**阅读文章:**
Elasticsearch 索引健康检查工具 设计方案

在生产环境中,Elasticsearch 索引健康检查是保障集群稳定、预防数据丢失、提前发现性能瓶颈的关键运维手段。

为此,我们设计一套 Elasticsearch 索引健康检查工具,支持:

  • 自动扫描所有索引;
  • 多维度健康评分;
  • 根因诊断;
  • 修复建议;
  • 告警通知;
  • 可视化报告。

本文提供一套 可落地的索引健康检查工具设计方案 + Python 实现模板


一、目标与核心功能

功能说明
✅ 全面检查覆盖状态、分片、映射、设置、性能等维度
✅ 健康评分为每个索引计算健康分(0~100)
✅ 根因诊断识别 UNASSIGNEDfielddatadynamic: true 等问题
✅ 修复建议自动生成可执行优化建议
✅ 告警通知钉钉、企业微信、邮件告警
✅ 报告导出支持 HTML / JSON / CSV 导出
✅ 定时任务支持 cron 自动运行

二、健康检查维度

维度检查项
集群状态red / yellow
分片健康UNASSIGNED 分片数
索引状态是否关闭、只读
分片大小是否过大(>50GB)或过小(<5GB)
副本数是否为 0(无高可用)
动态映射dynamic: true(生产环境风险)
字段类型text 字段用于聚合?
缓存使用fielddata 内存过高?
慢查询是否有慢日志
生命周期是否启用 ILM?

三、健康评分模型(Health Score)

为每个索引计算综合健康分:

health_score = 
    20 * (1 - unassigned_ratio) +
    15 * (1 - shard_too_large_ratio) +
    10 * (1 - shard_too_small_ratio) +
    10 * (replica_count >= 1 ? 1 : 0) +
    15 * (dynamic == 'strict' ? 1 : 0) +
    10 * (ilm_enabled ? 1 : 0) +
    10 * (fielddata_memory < threshold ? 1 : 0) +
    10 * (no_slow_queries ? 1 : 0)

满分 100,低于 70 为“警告”,低于 50 为“危险”。


四、Python 实现:索引健康检查工具

文件结构

es-health-check/
├── checker.py           # 核心检查逻辑
├── report.py            # 报告生成
├── notify.py            # 通知模块
├── config.yaml          # 配置文件
└── main.py              # 主程序

1. 核心检查逻辑 checker.py

#!/usr/bin/env python3
# -*- coding: utf-8 -*-
"""
Elasticsearch 索引健康检查工具
"""

import logging
from elasticsearch import Elasticsearch
from elasticsearch.exceptions import NotFoundError, TransportError

logger = logging.getLogger(__name__)

class IndexHealthChecker:
    def __init__(self, es_client):
        self.es = es_client
        self.results = []

    def check_all_indices(self):
        """检查所有索引"""

**待完成任务:**
- a) 在这篇关于 Elasticsearch 索引健康检查工具的文章里,健康分满分是多少?分数低于多少被判定为“危险”?
- b) 请从这篇关于 Elasticsearch 索引健康检查工具的文章最后一行之后接着写下去。

**资料摘录:**
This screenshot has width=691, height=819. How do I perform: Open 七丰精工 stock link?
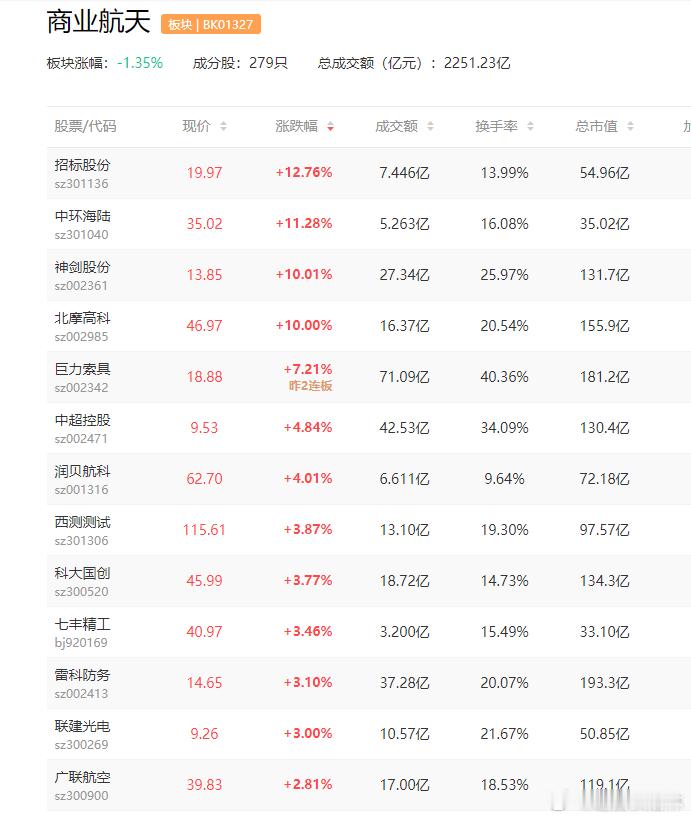click(82, 624)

**任务答案:**
- a) 满分 100,低于 50 为“危险”。

- b)
        indices = self.es.cat.indices(format='json', h='index,status')
        for idx in indices:
            try:
                result = self.check_index(idx['index'])
                self.results.append(result)
            except Exception as e:
                logger.error(f"检查索引 {idx['index']} 失败: {e}")
        return self.results

    def check_index(self, index_name):
        """检查单个索引"""
        result = {
            "index": index_name,
            "checks": [],
            "score": 0,
            "status": "healthy"
        }

        # 1. 获取 settings 和 mappings
        try:
            settings = self.es.indices.get_settings(index=index_name)
            mappings = self.es.indices.get_mapping(index=index_name)
            stats = self.es.indices.stats(index=index_name, metric="store,search,indexing")
        except NotFoundError:
            result["status"] = "missing"
            return result
        except Exception as e:
            result["status"] = "error"
            result["error"] = str(e)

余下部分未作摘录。